According to UNAIDS, Somalia's national HIV prevalence rate is 0.9 percent, significantly lower than its East African neighbours, but in Somaliland the infection level is slightly higher at 1.4 percent.
Regional experts attribute this to a number of factors, including increased border traffic with neighbouring, higher-prevalence Ethiopia, as well as an emerging commercial port at Berbera, on the Red Sea, where UNAIDS estimated the prevalence rate at 2.3 percent.
Activists have criticised the Somaliland government's failure to finalise a national HIV/AIDS policy covering HIV awareness, treatment and care, which has been in draft form for two and a half years.
"The parliament has not seen HIV/AIDS as a priority, and the fact that we have no national policy is proof of this," Mustafe Farah Migane, project coordinator at the Somaliland HIV/AIDS Network (SAHAN), a Hargeisa-based non-governmental organisation (NGO), told IRIN/PlusNews.
According to the executive director of the Somaliland National AIDS Commission, Mohamed Hussein Osman, a comprehensive HIV/AIDS policy was read by the executive cabinet recently and will be tabled in parliament "in a few weeks".

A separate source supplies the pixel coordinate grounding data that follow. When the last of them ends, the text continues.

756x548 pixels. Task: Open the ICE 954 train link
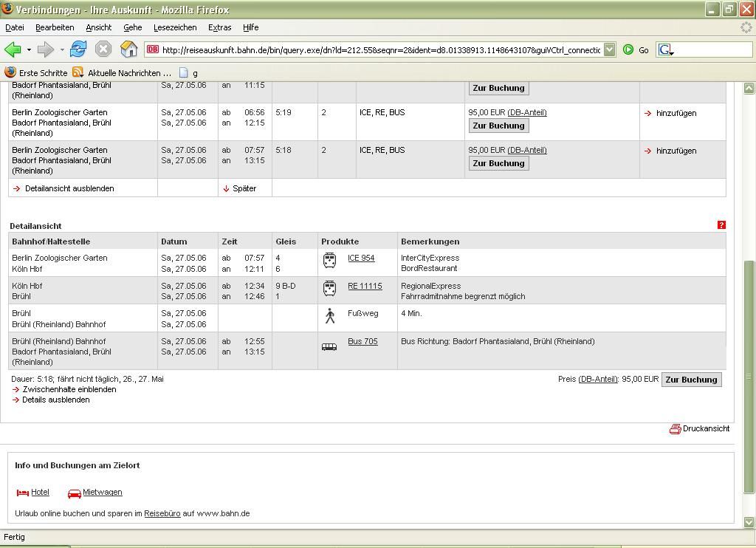(361, 258)
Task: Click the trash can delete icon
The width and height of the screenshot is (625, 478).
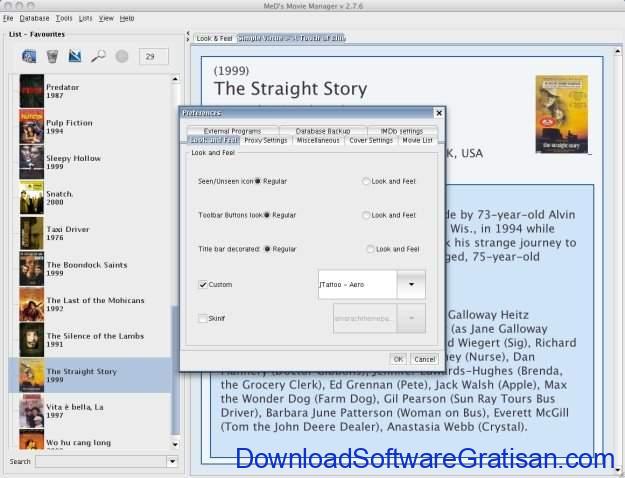Action: [x=52, y=56]
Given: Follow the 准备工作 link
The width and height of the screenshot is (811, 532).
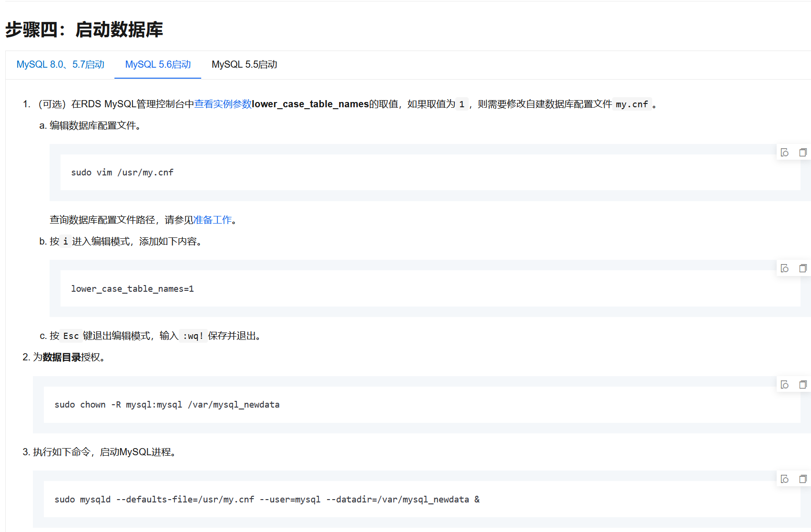Looking at the screenshot, I should (212, 220).
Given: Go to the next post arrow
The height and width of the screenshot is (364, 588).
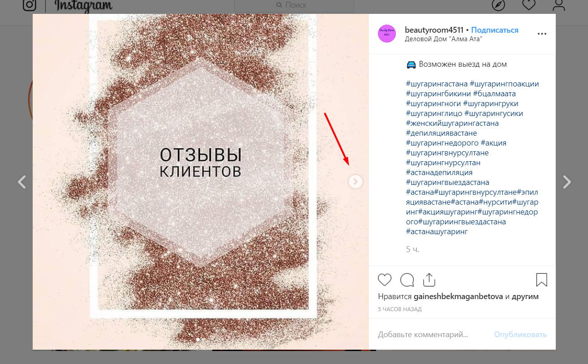Looking at the screenshot, I should 567,182.
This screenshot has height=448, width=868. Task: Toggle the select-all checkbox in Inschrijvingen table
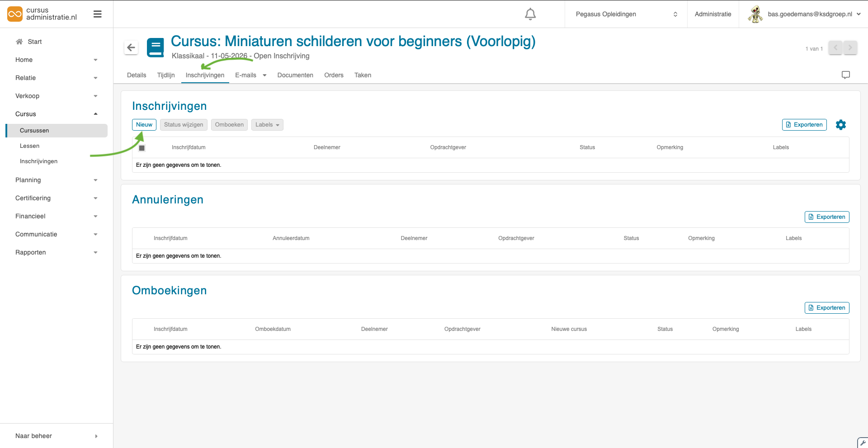142,148
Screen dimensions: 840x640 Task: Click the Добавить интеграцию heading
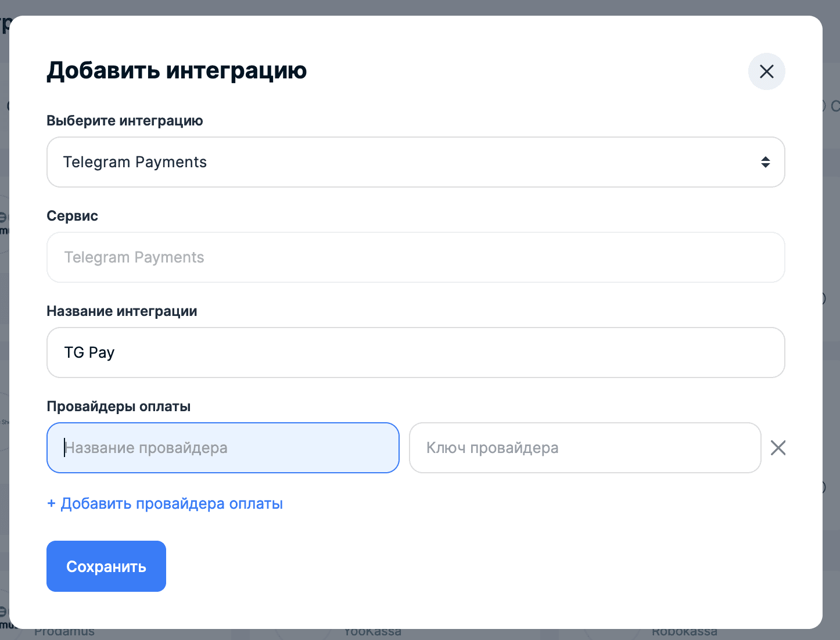177,70
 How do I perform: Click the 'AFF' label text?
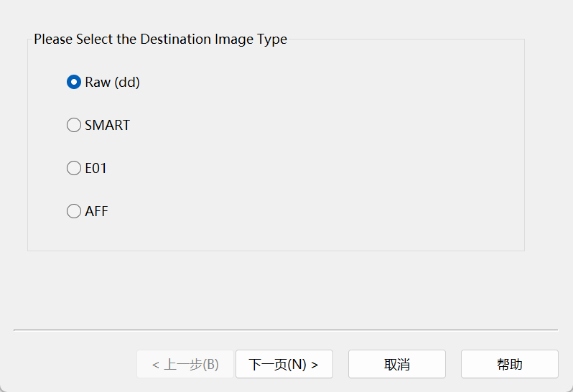(x=96, y=211)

Stigma against HIV-positive people and their families is widespread, and Somali cultural conservatism means discussion about sex is taboo. "There is still this perception that HIV is something that is contracted only through illegal sex," Migane said. "In other words, if you say that you are HIV-positive, you are saying that you had sex outside marriage."
According to UNAIDS, there is "a serious lack of understanding and awareness of basic information on HIV within Somali populations".
SAHAN has led a series of workshops for women, young people and influential religious leaders. UNAIDS, in partnership with the AIDS commissions of Somalia's three regions - Somaliland in the northwest, Puntland in the northeast and south-central Somalia - is also involved in educating people across the country about HIV.